Avista (NYSE: AVA), Sierra Club and the Center for Environmental Law & Policy (CELP) have settled issues related to Spokane Falls through an aesthetic flow agreement. The settlement resolves the last issue under appeal in the state’s water quality certification requirements.
The agreement requires Avista to maintain minimum flows of water over the Upper Falls’ north and middle channels in Riverfront Park. It also includes provisions for additional aesthetic spills for lower Spokane Falls below the Monroe Street Dam.
Once implemented, the conditions will include a minimum aesthetic spill at Upper Falls of 300 cubic feet per second (cfs) during daylight hours and 100cfs at night. The Monroe Street Dam would also maintain a minimum nighttime spill of 100cfs. The conditions also ensure that the Upper Falls Powerhouse will operate with a minimum flow of 500cfs. In addition, Avista, Sierra Club, CELP and Ecology will work together to explore restoration of the north river channel, in which cuts were made prior to Avista’s hydro development.
“We’re very pleased to have brought this issue to a resolution that will provide a more pleasing experience for park visitors while at the same time allowing Avista to continue generating renewable hydropower at Upper Falls,” said Speed Fitzhugh, Avista Spokane River license manager.
”Water will be restored to Spokane Falls twenty-four hours a day, seven days a week, and we are thrilled,” said Rachael Paschal Osborn, director of Sierra Club’s Spokane River Project and of the Center for Environmental Law & Policy. “These waterfalls are important from every vantage: cultural, historic, economic and aesthetic. Spokane just took one big step nearer to nature, nearer to perfect.”
“This agreement has been a long time in the making, and we think the solution is a good one for everyone involved. It’s also good for the river. This process shows that environmental concerns and business concerns can find a common ground in resolving difficult problems,” said Jim Bellatty, water quality manager for Ecology’s Spokane office.
The Washington Department of Ecology certification, under Section 401 of the Federal Clean Water Act, is a major step in establishing Avista’s new license conditions for hydroelectric projects on the Spokane River. Ecology will now issue a revised certification to include the terms of the settlement. It is anticipated that a new license may be issued by the Federal Energy Regulatory Commission later this year.
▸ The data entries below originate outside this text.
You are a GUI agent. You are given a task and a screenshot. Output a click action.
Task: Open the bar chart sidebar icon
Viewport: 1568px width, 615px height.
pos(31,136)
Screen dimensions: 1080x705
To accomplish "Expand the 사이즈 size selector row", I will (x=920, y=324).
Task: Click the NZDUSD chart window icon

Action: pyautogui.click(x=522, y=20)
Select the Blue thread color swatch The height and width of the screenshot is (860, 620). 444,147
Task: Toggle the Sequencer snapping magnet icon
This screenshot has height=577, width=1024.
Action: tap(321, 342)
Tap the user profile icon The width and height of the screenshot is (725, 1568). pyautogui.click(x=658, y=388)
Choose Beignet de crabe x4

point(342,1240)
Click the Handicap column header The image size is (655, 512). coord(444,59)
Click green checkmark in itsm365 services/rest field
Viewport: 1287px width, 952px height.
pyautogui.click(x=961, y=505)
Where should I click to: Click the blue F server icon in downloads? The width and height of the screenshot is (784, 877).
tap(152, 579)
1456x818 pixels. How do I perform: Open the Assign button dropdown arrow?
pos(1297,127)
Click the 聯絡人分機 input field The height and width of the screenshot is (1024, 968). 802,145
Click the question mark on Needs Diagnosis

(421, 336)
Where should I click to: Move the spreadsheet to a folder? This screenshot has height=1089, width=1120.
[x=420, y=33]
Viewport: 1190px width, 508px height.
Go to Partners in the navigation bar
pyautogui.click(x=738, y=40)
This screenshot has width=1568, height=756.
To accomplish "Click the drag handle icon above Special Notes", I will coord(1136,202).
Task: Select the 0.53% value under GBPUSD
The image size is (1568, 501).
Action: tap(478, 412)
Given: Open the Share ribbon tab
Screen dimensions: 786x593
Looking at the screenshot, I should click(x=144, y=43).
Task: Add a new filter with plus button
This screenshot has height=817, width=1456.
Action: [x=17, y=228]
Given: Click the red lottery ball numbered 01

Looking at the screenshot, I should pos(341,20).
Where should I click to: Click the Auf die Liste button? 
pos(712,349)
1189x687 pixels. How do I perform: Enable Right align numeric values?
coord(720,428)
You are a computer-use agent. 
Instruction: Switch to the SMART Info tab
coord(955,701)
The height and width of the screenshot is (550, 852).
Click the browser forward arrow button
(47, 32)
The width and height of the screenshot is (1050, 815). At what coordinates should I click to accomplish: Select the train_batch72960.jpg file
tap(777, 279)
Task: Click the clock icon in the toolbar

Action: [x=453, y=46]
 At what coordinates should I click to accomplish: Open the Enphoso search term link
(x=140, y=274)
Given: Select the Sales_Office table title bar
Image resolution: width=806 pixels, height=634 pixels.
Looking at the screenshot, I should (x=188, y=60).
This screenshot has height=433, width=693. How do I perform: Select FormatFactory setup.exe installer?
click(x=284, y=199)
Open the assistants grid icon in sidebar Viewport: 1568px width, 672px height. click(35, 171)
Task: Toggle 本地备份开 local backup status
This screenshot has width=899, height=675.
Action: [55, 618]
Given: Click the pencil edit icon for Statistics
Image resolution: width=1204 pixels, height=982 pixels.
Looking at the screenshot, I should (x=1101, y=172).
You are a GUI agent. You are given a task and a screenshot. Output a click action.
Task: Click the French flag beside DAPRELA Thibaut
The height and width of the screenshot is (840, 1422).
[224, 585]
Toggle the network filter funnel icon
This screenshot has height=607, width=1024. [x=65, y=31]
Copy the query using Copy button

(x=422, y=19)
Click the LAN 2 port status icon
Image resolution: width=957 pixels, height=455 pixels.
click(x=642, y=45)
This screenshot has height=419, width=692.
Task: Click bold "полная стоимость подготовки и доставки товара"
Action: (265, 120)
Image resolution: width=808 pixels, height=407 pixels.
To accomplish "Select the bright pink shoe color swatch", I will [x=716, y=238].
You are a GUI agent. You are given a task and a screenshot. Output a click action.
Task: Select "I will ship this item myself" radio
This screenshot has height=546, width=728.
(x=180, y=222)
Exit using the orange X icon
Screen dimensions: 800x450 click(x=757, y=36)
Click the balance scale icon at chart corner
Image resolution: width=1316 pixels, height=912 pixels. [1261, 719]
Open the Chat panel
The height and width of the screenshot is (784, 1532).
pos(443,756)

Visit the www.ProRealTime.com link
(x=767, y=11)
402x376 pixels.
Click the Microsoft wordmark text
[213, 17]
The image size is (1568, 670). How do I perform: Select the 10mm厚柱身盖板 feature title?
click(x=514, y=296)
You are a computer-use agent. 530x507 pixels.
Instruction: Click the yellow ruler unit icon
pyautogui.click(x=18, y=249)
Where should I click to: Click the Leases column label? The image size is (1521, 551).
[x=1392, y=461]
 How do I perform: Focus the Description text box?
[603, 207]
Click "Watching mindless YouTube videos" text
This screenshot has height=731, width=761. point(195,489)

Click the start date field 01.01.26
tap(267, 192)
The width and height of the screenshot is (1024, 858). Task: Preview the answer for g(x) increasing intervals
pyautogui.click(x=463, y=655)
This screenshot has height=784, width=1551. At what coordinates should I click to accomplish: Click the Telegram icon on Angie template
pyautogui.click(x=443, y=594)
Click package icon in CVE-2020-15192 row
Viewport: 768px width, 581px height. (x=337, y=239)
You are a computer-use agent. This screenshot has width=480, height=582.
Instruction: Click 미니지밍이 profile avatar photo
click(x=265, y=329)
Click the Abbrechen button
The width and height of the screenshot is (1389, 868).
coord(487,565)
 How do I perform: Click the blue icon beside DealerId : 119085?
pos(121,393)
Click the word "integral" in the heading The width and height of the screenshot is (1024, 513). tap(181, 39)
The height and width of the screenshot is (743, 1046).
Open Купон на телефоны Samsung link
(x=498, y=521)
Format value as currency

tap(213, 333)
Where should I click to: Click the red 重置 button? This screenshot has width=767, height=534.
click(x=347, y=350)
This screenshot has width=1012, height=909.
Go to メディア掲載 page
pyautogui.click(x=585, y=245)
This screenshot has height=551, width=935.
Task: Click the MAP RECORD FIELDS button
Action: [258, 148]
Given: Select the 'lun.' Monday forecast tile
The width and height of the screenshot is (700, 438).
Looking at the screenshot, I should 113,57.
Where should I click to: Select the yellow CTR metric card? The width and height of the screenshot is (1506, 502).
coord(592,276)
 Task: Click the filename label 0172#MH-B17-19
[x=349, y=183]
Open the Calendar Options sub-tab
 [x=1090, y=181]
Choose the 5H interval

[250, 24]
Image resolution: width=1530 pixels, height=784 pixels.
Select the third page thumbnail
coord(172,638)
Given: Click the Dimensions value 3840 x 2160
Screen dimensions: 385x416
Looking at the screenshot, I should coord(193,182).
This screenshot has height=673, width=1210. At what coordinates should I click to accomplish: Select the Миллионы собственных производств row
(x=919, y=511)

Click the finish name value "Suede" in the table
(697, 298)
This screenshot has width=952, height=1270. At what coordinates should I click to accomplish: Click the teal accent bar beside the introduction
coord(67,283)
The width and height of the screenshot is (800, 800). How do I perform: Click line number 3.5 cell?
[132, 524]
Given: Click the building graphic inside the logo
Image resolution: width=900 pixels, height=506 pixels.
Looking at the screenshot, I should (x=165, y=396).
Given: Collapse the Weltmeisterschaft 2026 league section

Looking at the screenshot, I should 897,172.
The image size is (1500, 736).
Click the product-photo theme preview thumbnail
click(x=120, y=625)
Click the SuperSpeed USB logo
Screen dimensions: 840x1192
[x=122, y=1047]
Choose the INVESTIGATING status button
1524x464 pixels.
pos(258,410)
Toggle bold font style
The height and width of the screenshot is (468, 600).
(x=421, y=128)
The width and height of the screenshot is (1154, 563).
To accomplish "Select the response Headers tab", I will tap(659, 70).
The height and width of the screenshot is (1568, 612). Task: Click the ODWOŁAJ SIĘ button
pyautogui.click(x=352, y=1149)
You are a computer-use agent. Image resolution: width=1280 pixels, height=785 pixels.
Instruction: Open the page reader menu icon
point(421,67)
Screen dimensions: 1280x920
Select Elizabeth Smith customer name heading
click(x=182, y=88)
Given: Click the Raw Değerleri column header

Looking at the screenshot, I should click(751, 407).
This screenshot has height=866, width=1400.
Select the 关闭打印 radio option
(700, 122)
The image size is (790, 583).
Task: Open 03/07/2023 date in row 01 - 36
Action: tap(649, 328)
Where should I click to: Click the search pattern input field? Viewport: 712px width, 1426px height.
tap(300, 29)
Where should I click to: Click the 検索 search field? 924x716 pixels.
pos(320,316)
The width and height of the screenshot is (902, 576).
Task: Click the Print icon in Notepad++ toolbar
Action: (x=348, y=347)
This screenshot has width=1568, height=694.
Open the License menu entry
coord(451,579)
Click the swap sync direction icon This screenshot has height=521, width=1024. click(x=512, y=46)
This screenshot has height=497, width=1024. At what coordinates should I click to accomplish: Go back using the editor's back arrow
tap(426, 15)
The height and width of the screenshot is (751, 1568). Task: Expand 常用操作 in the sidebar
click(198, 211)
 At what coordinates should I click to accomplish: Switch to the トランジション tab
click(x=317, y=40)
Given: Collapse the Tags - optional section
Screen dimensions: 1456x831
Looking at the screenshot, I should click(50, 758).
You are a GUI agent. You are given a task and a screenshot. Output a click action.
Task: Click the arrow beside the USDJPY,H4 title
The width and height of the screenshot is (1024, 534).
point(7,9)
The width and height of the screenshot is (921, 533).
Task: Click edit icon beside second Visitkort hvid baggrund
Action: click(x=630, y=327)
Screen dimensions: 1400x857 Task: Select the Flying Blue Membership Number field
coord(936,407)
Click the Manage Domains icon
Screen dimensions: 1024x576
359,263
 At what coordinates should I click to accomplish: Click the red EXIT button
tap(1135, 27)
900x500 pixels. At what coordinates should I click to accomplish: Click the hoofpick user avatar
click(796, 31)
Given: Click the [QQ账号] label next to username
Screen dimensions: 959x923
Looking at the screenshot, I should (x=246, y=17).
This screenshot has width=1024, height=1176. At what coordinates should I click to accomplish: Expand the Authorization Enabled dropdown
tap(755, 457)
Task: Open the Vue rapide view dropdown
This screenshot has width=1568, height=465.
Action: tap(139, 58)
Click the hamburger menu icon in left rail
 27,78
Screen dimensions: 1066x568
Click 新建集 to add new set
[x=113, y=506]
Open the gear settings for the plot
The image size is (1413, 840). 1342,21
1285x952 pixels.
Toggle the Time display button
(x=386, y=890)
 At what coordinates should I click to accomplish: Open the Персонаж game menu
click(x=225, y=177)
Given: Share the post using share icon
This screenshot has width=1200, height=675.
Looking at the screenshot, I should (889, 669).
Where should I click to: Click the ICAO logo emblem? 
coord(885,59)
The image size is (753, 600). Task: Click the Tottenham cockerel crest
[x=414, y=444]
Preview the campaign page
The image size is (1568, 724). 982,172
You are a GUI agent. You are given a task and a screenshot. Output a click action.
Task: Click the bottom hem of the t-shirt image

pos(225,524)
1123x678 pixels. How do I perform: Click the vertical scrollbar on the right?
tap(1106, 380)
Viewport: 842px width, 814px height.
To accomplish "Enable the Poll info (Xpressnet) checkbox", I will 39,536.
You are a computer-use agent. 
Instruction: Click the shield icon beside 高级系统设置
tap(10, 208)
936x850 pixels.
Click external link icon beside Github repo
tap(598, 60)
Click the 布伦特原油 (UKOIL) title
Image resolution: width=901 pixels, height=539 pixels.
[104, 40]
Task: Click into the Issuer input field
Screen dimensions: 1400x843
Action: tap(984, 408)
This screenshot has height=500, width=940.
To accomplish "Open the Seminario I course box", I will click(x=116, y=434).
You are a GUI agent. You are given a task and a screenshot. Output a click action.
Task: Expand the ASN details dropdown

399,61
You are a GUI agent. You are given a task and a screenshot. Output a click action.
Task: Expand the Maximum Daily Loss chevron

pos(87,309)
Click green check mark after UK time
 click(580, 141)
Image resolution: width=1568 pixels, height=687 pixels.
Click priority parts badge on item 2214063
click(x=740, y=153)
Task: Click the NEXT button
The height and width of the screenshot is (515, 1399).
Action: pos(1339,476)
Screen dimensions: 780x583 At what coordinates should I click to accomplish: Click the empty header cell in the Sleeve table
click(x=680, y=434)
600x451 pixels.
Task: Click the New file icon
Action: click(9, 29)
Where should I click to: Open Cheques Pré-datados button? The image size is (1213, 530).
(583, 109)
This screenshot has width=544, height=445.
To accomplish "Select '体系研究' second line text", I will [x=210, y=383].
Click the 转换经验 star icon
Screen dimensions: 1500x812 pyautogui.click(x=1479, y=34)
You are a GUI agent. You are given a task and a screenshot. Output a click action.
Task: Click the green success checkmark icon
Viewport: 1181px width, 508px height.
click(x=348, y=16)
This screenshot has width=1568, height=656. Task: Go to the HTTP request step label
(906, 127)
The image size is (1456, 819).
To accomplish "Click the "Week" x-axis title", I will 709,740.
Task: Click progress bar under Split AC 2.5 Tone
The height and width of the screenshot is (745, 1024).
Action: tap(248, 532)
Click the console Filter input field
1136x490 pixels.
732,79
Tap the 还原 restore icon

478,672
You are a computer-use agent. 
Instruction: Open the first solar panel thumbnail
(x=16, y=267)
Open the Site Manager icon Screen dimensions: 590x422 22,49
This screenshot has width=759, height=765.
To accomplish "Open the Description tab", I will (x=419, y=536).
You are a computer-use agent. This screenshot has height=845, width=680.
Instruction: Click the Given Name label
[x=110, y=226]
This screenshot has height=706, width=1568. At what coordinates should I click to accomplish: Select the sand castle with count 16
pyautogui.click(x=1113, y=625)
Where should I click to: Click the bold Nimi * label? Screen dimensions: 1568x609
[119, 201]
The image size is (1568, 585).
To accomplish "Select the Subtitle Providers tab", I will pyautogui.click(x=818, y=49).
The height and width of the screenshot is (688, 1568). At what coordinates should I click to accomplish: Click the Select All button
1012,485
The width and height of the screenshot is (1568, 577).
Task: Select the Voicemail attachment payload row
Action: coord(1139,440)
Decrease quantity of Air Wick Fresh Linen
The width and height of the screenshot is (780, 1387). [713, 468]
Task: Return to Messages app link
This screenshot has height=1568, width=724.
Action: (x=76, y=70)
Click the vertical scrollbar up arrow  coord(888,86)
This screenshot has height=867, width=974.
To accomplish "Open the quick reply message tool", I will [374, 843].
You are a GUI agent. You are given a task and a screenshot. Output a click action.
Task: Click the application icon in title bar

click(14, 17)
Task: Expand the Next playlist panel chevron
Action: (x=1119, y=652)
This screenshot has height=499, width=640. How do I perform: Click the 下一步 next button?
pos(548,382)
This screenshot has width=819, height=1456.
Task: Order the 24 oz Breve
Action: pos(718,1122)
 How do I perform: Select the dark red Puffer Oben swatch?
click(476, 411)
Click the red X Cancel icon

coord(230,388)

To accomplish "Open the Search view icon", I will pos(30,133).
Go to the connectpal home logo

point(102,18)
Avista Corp. is an energy company involved in the production, transmission and distribution of energy as well as other energy-related businesses. Avista Utilities is our operating division that provides service to 355,000 electric and 315,000 natural gas customers in three Western states. Avista’s primary, non-regulated subsidiary is Advantage IQ. Our stock is traded under the ticker symbol “AVA.” For more information about Avista, please visit www.avistacorp.com.
This news release contains forward-looking statements regarding the company’s current expectations. Forward-looking statements are all statements other than historical facts. Such statements speak only as of the date of the news release and are subject to a variety of risks and uncertainties, many of which are beyond the company’s control, which could cause actual results to differ materially from the expectations. These risks and uncertainties include, in addition to those discussed herein, all of the factors discussed in the company’s Annual Report on Form 10-K for the year ended Dec. 31, 2008, and the Quarterly Report on Form 10-Q for the quarter ended March 31, 2009.
Avista Corp. and the Avista Corp. logo are trademarks of Avista Corporation.
About Sierra Club and CELP:
The Upper Columbia River Group of the Sierra Club has 2000 members in northeastern Washington and the Idaho Panhandle, focusing on public land and water protection. The Center for Environmental Law & Policy, based in Spokane, works to protect rivers and drinking-water aquifers in the West. Sierra Club and CELP were represented in the waterfalls appeal by the University of Washington Berman Environmental Law Clinic.